**DATA PROVIDED**
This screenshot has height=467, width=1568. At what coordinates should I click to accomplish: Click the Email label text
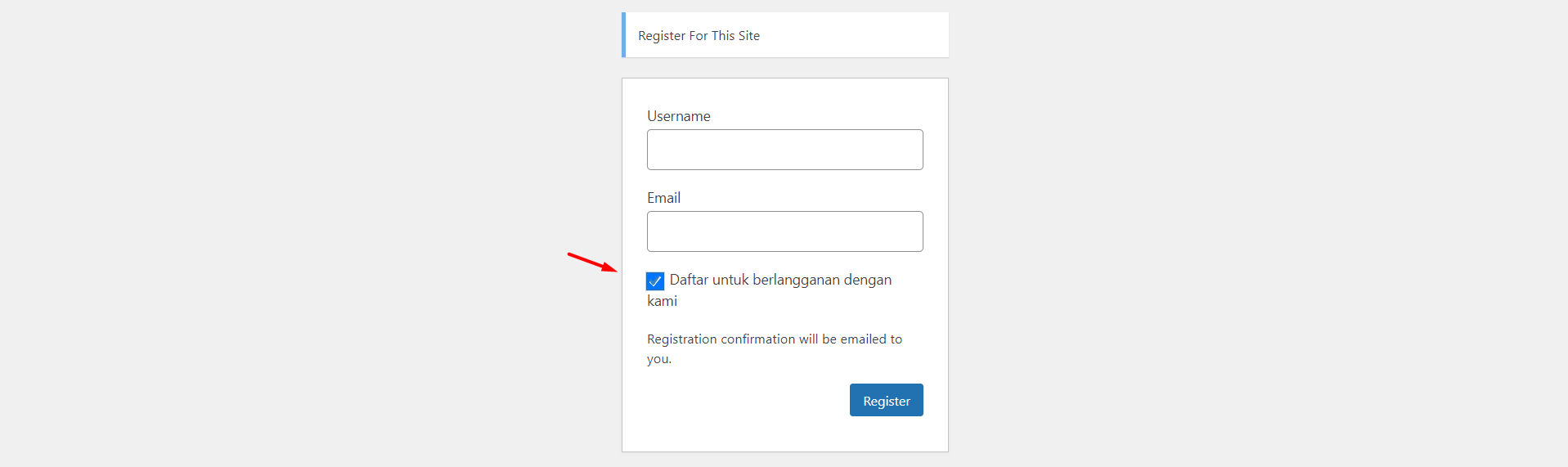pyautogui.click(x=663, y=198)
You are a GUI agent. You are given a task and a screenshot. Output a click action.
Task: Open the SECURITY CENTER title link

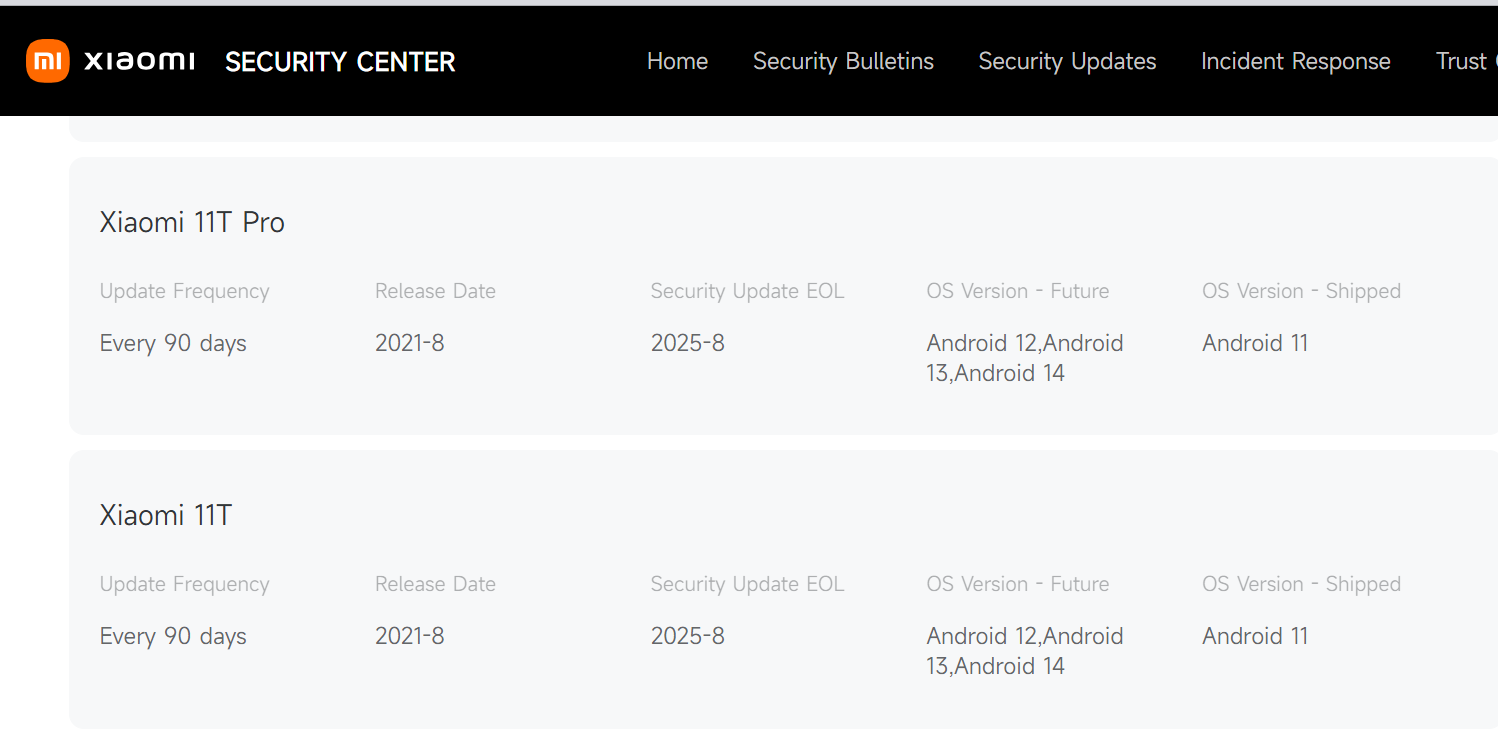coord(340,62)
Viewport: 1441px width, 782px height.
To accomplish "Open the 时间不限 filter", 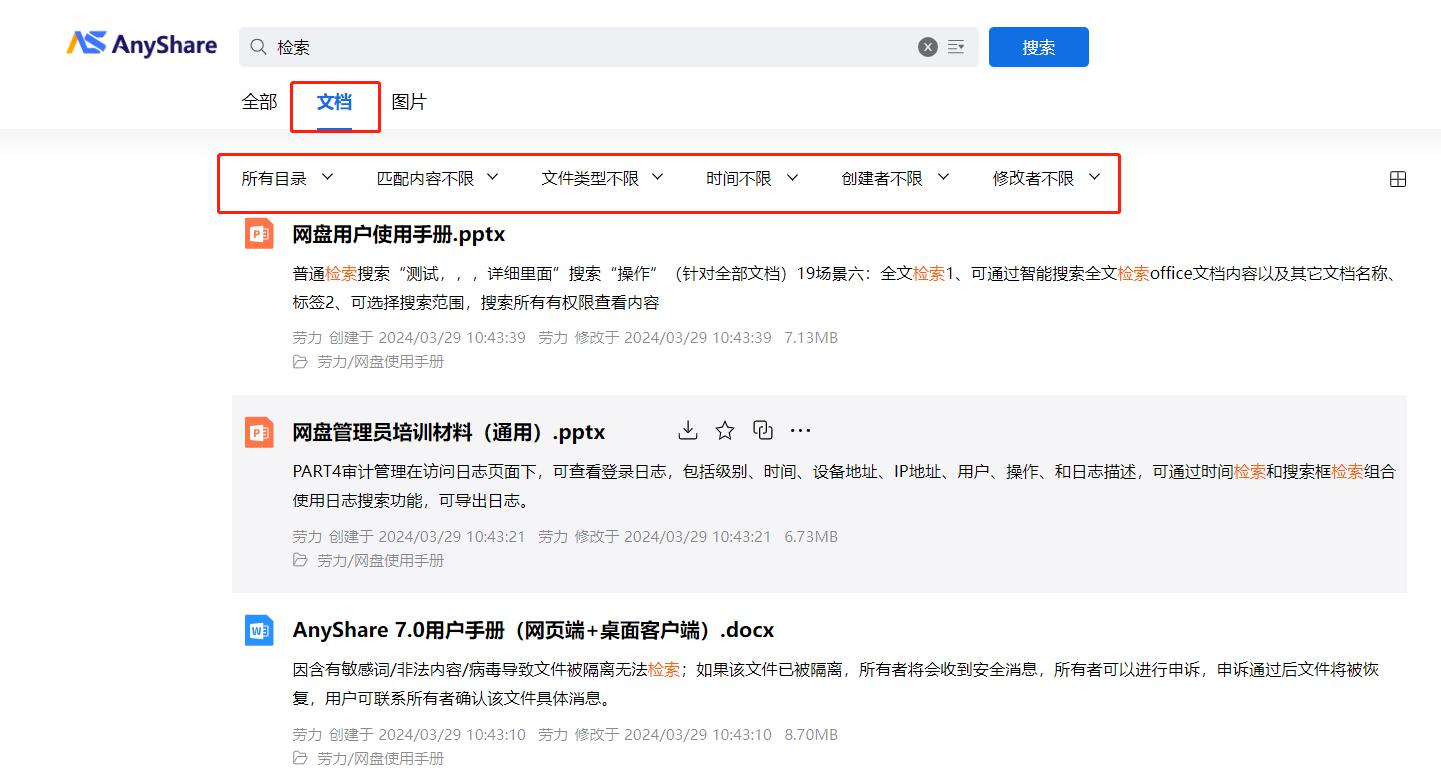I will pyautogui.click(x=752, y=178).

**DIRECTIONS FOR THIS TASK**
Reproduce only the lines from the first line of the entries through the line containing "Viewport: 1441px width, 782px height.", exactly and with both ends kept. Omit the pictures.

**RESULT OF THIS TASK**
This screenshot has height=467, width=1568. At what coordinates should I click to accomplish: Click the Email label text
pyautogui.click(x=663, y=198)
You are a GUI agent. You are given a task and a screenshot. Output a click action.
Task: Open the SECURITY CENTER title link

coord(340,62)
Viewport: 1441px width, 782px height.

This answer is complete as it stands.